How to complete this task:
Among the lines below, some may hold the word "will"; state how many do, giving only the number.

Data supplied START

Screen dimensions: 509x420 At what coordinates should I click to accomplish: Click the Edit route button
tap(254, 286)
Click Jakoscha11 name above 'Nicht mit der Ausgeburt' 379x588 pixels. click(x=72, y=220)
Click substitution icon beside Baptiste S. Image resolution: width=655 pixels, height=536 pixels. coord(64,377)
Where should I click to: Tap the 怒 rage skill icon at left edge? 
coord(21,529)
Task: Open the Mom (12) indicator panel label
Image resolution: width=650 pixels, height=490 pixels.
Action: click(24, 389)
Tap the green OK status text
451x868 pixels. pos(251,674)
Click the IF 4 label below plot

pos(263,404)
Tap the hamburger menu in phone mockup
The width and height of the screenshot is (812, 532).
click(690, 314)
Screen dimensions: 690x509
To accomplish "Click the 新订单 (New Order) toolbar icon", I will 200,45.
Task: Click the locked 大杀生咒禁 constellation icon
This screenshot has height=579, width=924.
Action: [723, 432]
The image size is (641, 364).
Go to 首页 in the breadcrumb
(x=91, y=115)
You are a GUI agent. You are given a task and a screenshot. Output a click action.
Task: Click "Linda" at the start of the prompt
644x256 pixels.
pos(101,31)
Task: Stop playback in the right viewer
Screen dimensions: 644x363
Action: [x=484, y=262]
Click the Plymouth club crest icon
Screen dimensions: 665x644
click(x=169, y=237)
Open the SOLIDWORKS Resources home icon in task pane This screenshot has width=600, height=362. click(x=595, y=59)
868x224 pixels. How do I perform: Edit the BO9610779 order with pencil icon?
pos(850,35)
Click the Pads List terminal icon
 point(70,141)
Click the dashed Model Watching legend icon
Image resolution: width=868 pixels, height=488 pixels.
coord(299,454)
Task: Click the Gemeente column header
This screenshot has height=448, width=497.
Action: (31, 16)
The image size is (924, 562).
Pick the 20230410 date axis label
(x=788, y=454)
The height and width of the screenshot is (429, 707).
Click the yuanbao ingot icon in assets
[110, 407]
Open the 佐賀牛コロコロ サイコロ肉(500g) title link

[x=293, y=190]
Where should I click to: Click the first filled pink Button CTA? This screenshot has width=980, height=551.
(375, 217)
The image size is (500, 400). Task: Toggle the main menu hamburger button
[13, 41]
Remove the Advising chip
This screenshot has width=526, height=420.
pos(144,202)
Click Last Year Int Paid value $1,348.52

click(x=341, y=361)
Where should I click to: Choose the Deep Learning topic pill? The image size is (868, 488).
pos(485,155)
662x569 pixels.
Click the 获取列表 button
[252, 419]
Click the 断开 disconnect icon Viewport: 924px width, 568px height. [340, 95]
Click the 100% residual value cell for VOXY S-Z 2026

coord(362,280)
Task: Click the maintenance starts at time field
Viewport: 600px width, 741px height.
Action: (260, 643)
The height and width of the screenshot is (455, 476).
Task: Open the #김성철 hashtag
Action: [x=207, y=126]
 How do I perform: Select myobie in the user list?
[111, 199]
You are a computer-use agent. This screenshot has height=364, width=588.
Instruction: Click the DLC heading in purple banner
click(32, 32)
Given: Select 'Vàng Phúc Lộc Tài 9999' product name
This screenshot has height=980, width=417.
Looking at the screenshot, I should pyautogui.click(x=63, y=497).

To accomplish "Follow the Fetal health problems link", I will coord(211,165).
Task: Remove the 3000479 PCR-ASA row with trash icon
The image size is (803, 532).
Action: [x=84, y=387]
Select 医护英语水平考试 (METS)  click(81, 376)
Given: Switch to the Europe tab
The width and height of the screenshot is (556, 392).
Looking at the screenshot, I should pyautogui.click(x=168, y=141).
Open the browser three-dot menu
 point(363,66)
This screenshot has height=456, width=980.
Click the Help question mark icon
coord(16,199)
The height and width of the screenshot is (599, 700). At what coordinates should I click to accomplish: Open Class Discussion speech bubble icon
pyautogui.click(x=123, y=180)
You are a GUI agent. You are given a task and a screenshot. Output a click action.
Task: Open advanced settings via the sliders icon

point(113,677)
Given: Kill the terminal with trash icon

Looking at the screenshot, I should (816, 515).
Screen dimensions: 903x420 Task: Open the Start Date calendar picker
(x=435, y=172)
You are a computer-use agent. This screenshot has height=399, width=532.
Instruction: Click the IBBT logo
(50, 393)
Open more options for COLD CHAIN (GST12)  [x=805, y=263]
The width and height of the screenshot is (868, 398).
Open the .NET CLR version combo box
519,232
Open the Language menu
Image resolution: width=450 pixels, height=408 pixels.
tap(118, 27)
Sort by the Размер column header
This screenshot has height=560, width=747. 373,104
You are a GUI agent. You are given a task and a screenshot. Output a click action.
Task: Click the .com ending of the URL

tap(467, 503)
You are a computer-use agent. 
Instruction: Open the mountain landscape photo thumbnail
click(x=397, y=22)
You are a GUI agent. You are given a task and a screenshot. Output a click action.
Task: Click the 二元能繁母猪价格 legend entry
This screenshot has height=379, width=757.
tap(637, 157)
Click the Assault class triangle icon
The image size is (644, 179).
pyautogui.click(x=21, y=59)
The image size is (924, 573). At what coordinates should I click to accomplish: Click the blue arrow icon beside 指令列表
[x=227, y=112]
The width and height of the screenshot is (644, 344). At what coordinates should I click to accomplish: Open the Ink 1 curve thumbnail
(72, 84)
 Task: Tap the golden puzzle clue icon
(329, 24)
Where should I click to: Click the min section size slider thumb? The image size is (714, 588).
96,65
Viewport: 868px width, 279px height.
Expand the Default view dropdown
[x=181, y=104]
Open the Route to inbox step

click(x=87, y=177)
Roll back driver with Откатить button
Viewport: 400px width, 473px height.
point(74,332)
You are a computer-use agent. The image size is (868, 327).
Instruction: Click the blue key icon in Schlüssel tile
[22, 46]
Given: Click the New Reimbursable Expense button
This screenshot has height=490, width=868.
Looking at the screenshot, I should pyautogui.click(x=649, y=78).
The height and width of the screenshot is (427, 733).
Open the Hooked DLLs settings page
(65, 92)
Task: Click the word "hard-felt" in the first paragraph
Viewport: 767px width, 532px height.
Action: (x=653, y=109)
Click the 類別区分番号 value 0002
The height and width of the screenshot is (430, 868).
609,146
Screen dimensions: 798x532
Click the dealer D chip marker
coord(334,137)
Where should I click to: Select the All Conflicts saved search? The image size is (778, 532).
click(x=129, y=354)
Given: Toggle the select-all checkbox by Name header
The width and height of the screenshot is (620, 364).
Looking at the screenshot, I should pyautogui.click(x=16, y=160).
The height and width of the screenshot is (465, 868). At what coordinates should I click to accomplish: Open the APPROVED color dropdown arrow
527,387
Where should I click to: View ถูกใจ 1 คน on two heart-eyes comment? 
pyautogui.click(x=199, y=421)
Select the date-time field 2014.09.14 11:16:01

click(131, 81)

Data supplied END

The answer:
2